This document is a walkthrough of the data and analytical pipeline used to delineate the species boundaries of arboviruses (Flaviviruses and Alphaviruses) based on Biological Species Concept (BSC). We measured the amount of gene flow by estimating the ratio between the number of homoplasic polymorphisms and the number of non-homoplasic polymorphisms (h/m ratio).
ConSpeciFix (https://github.com/Bobay-Ochman/ConSpeciFix)
Exonerate (https://www.ebi.ac.uk/about/vertebrate-genomics/software/exonerate)
BIONJ_linux (http://www.atgc-montpellier.fr/bionj/download.php)
SeqGen version 1.3.4 (http://tree.bio.ed.ac.uk/software/seqgen/)

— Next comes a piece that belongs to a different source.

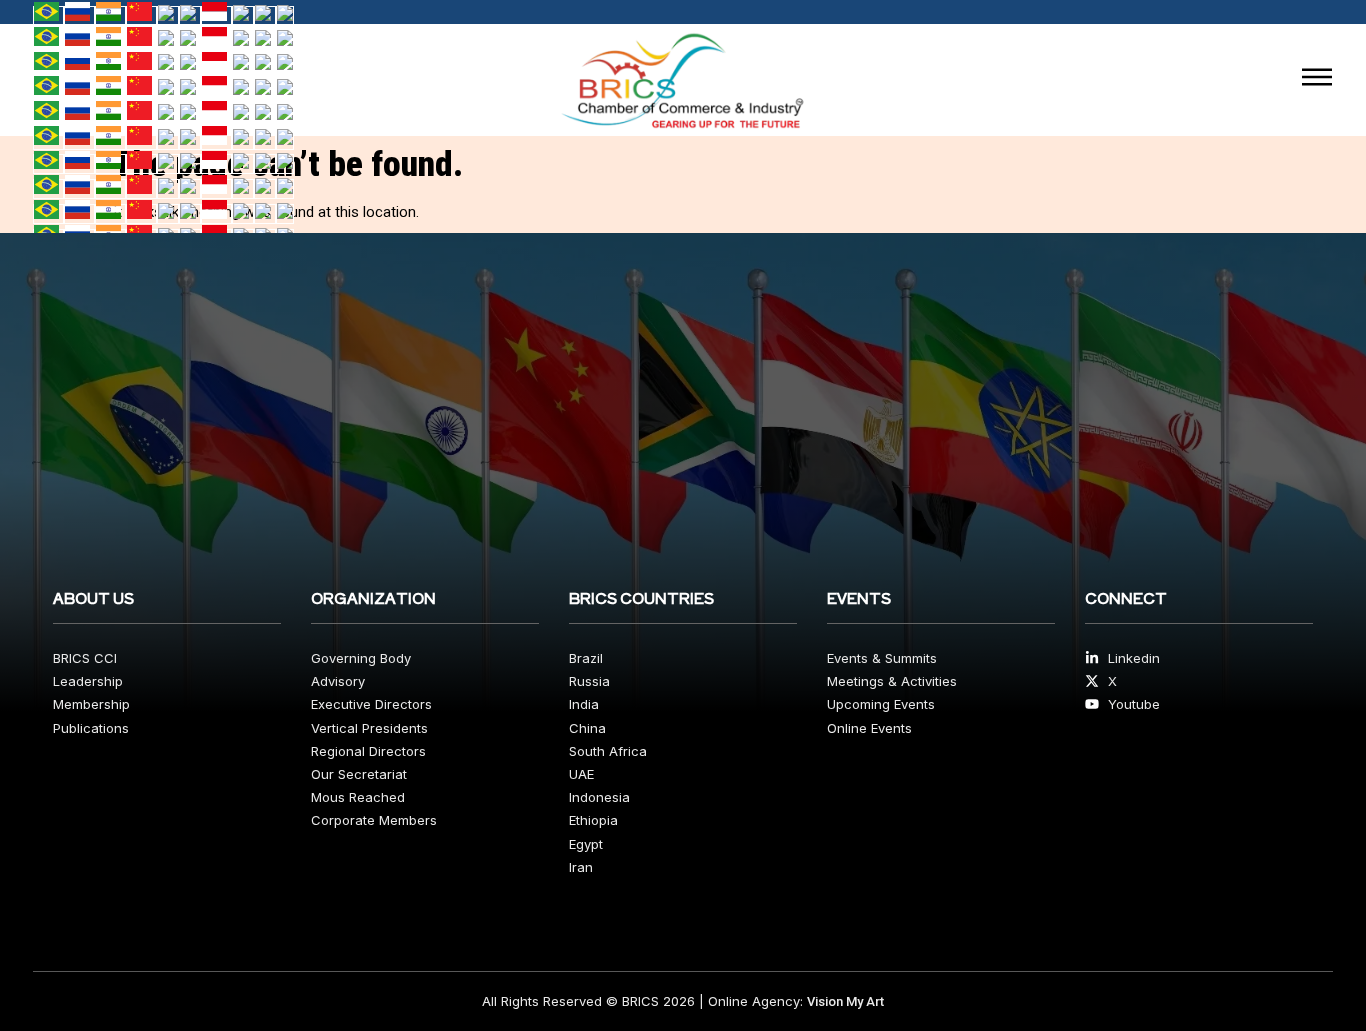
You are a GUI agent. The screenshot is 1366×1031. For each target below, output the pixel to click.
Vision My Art (845, 1001)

Genome sequences downloaded from https://www.viprbrc.org/ can be found under:
./step1_genomes_and_ref_proteins/alphaviruses/
./step1_genomes_and_ref_proteins/flaviviruses/
Each folder also includeds protein sequences (*.pep) of each gene for annotaiton.
Annotate all the genes:
sh ./step2_annotation/run1_batch_annotation.sh
Perform codon-based alignment for each gene
sh ./step2_annotation/run2_batch_aln.sh
Concatenate all the genes together, in the same order as the genes in the viral genomes. After running this script, all the genes are concatenated and saved to file "concate.list.fasta".
sh ./step2_annotation/run3_concatenate_genes.sh
Considering the computational efficiency, only 100 representative genomes are analyzed if there are more than 100 viral genomes.
sh ./step3_conSpeciFix/run1_conSpeciFix_pick_100_representative_genomes/cmd.sh
sh ./step3_conSpeciFix/run2_conSpeciFix_within_spp/cmd.sh
sh ./step3_conSpeciFix/run3_conSpeciFix_between_spp/cmd.sh
To assess whether the observed recombination is due to convergent mutations, we simulated genomes based on the observed distance between genomes and ran ConSpeciFix on those simulated genomes.
sh ./step4_simulation/cmd.sh
We used IQ-Tree version 2.0 to contruct the phylogenetic tree. The 100 representative genomes used in the phylogenetic trees can be found under ./step5_phylogenetic_trees/. For example, we constructed the phylogenetic tree of YFV using one WESSV genome as the outgroup:
/user/bin/iqtree-2.0-rc1-Linux/bin/iqtree -s concat85.fa -o WESSV-NC012735
Li Y, O’Donnell A, Ochman H. 2020. Discriminating Arboviral Species
Bobay L, Ellis BS, Ochman H. 2018. ConSpeciFix: classifying prokaryotic species based on gene flow. Bioinformatics 34.21: 3738-3740.